Here, we first do a search for all files which export the symbol
"lookup_fault".  These files can be code, object files, or
executables.  Next, we do a search based on the results of the 
first search, to determine which of these files also have the 
extention ".c".  Each of the query results is displayed in the 
form of a symbolic link to the file in its normal place within 
the unix file system.  If the possible completions for a given 
field are desired, they can be listed as well, as follows:

% ls -F /sfs/owner:
jones/		root/		smith/
%

However, it is important to distinguish between the case of a 
missing value (as above) and of a missing field.  A listing of 
/sfs will not list all possible fields, because there are an 
unlimited number of fields, as specified by user-defined 
transducers.

A transducer is a program which assigns attributes to a given 
input file.  There are different transducers for each file-type 
for which the user desires a classification.  For each file to 
reside within the semantic file system, the file type must be 
identified, and the appropriate transducer must be run on each 
file.  Some attributes, such as "owner:" may apply equally to 
every file type and transducer, while others, such as "exports:" 
may be output from only a specific transducers.  The information 
from these transducers is passed to an indexer database, which 
does attribute lookups when a search is requested.
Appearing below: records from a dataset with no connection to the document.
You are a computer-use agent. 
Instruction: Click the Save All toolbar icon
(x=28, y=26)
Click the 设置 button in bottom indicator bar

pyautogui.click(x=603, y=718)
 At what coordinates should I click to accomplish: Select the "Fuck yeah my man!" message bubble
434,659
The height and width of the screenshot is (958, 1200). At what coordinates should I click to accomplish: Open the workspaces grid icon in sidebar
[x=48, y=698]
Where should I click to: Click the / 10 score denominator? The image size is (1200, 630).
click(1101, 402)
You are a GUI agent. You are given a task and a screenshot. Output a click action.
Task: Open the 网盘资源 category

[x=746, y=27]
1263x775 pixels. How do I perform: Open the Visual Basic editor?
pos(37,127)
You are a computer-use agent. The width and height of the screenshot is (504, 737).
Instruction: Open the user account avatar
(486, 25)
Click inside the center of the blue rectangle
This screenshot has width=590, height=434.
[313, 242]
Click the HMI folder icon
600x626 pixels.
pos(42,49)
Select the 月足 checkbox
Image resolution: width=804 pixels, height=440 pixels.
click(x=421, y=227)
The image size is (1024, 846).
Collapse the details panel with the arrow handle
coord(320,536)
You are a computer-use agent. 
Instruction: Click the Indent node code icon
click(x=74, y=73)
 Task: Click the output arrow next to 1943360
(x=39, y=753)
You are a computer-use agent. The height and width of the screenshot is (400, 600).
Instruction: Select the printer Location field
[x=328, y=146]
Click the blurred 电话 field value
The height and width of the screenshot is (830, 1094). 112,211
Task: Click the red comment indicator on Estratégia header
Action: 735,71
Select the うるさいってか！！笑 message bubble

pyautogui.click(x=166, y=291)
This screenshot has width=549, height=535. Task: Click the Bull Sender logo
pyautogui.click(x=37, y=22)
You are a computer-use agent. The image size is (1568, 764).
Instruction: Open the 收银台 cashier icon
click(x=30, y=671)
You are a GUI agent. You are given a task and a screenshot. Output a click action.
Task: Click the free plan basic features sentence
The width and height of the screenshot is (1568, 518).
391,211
The authors implemented the semantic file system by interposing 
on top of the Sun NFS protocol.  Their server resides on the local 
machine, communicating with an indexer process.  Initially, the 
entire UNIX file system must be indexed to build up an attribute 
database.  While this process can take considerable time, it only 
needs to be done once.  Later, a file only need be re-indexed 
after it is written.  However, rather than immediately re-transducing 
a file upon close, the server waits a short period of time, since 
very frequently a closed file is soon re-opened.  Instead, it is 
therefore preferable to guarantee only that the data will eventually 
be fully searchable, rather than ensuring that the index is always 
up-to-date.  

When the SFS server receives a request for a directory listing, 
it dynamically generates search queries and passes them to the 
indexer.  The indexer is responsible for returning a list of files 
satisfying each query.  The SFS server is then able to dynamically 
generate virtual directories in the semantic file system on demand 
and populate them with query results.  

The authors present some results from their implementation, which 
they use to demonstrate that the semantic file system both is fast 
enough to be useable and provides enhanced search ability, allowing 
people to locate files they would otherwise have had difficulty 
finding.  For typical searches, they find that the initial ls of 
a directory takes approximately 2 seconds on their Microvax-3 -- 
a short enough time that the user does not grow impatient.  And 
future directory accesses are nearly instant with the help of 
cached data.  In contrast to this speediness, their Vax takes 
1 hour, 36 minutes to go through a 326MB file system, resulting 
in 68MB of transduced data in 7771 files.  This slowness is a 
one-time startup cost, however.  The effectiveness and usibility 
evidence which the authors present is somewhat more anecdotal.  

In conclusion, the authors claim that they have demonstrated that a
semantic file system is an efficient and effective solution to the 
problem of content-addressible file access.  Furthermore, they have 
demonstrated that such a file system can effectively be layered on 
top of a traditional heierarchical unix file system, using 
overloading of symbols and inclusion of virtual directories.